Global Impact Viewed in ASU Civil War Series
April 10, 2012
Speakers will be Dr. John Klingemann of the history faculty, speaking on “Mexico, 1910,” and Dr. Rob Nalbandov of the security studies faculty, discussing “Georgia, 1989.” Dr. Kenneth J. Heineman, head of the ASU History Department will moderate the session.
The lecture is open free to the public in the C.J. Davidson Conference Center in ASU’s Houston Harte University Center. The program is the last of seven public presentations addressing various aspects of the Civil War on the occasion of its 150th anniversary.
Heineman said the international relevance of the Civil War is often forgotten, the farther we have moved from it.
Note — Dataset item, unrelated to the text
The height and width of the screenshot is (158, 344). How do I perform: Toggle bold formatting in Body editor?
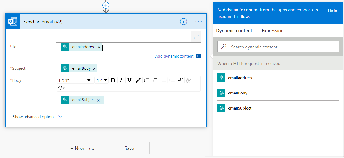point(113,80)
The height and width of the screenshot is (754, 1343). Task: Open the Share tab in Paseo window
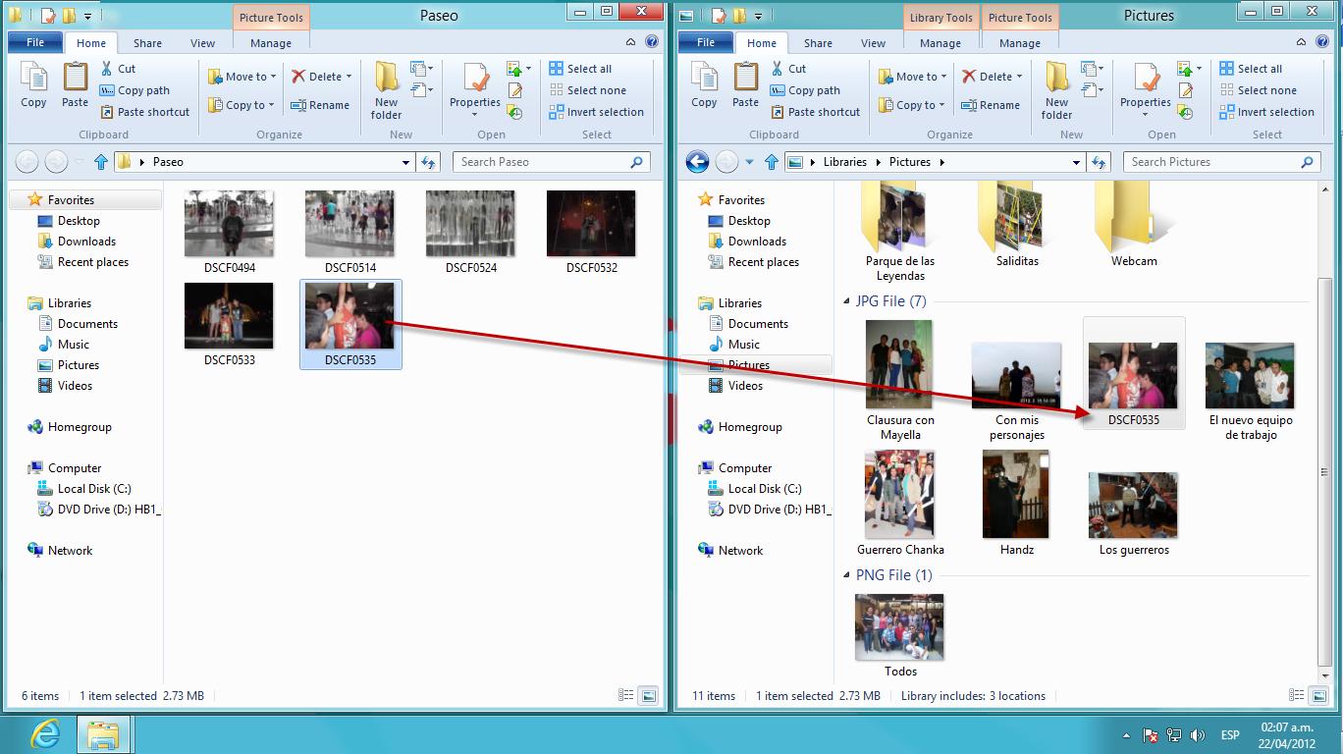(x=147, y=43)
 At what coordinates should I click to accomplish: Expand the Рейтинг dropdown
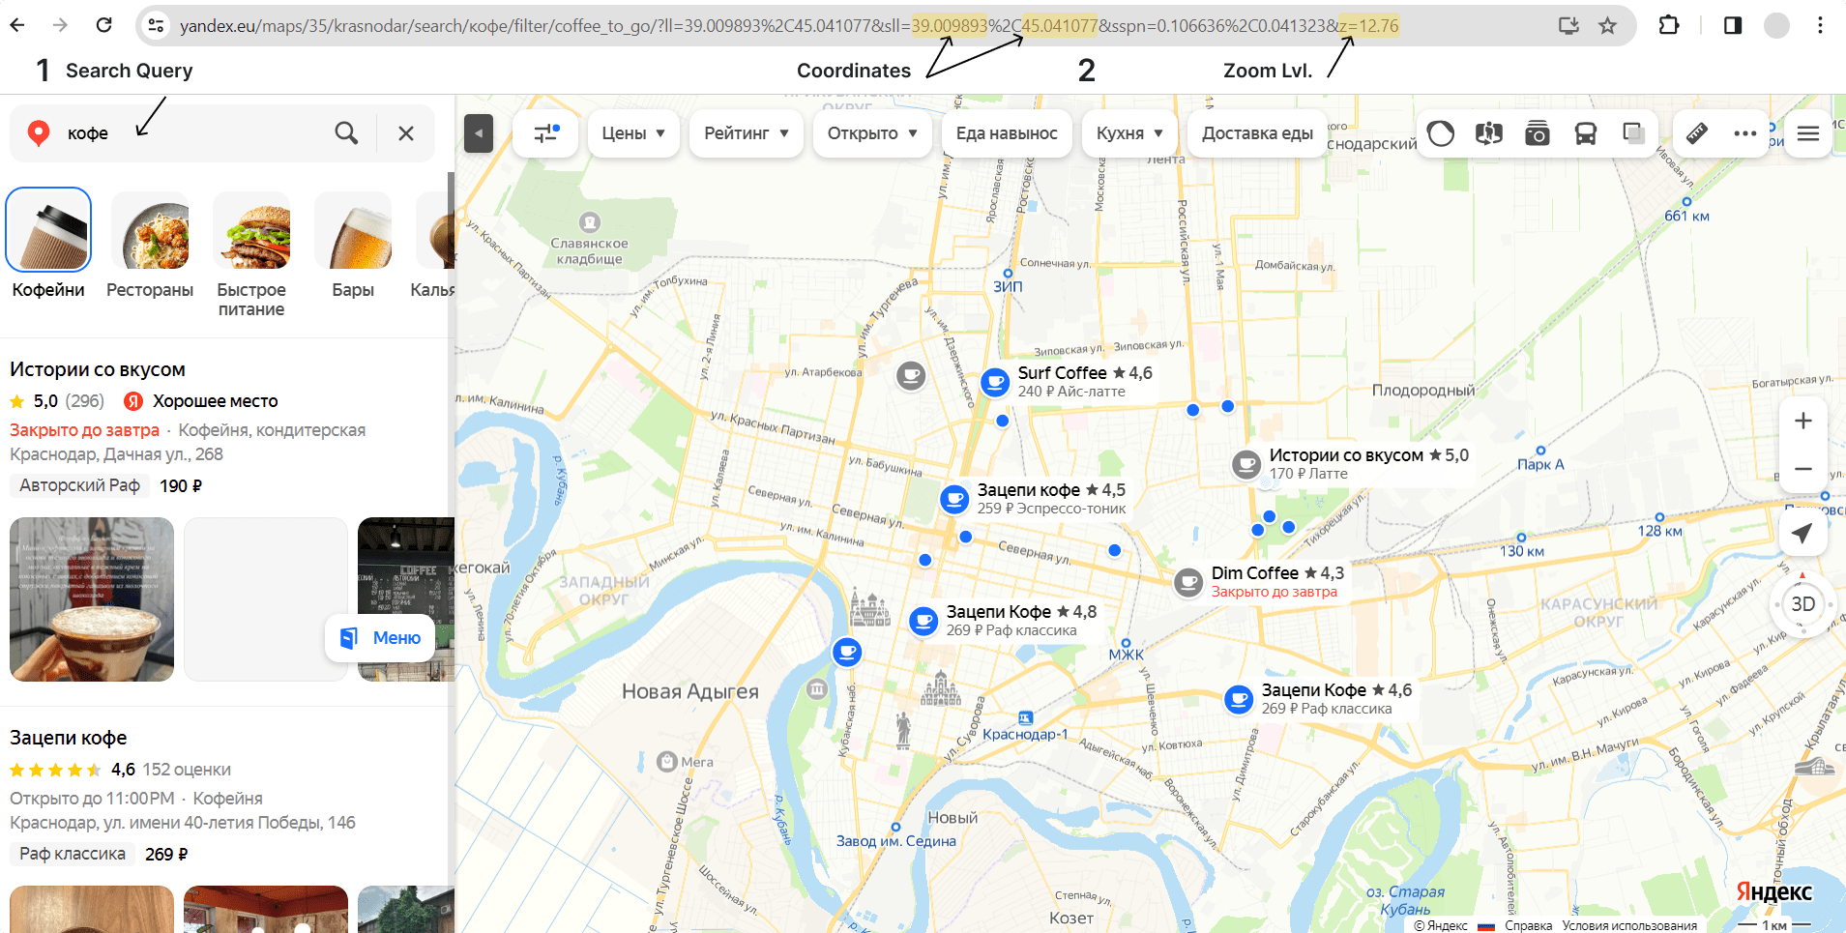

“President Abraham Lincoln understood that the Civil War had ramifications far beyond the preservation of the Union,” he said. “Can a government ‘of the people, by the people and for the people,’ Lincoln asked, endure? The Civil War raised the question of whether democracies could survive. America was one of the few democracies in the world; few nations, especially those ruled by monarchs and despots, wanted the United States to succeed.
“During the Civil War, the French Empire displaced the government of Mexico and imposed an emperor,” Heineman continued. “So long as the U.S. was in a bloody civil war, the French knew that they could destroy Mexican democracy. The struggle to liberate Mexico commenced even as the guns fell silent north of the Rio Grande.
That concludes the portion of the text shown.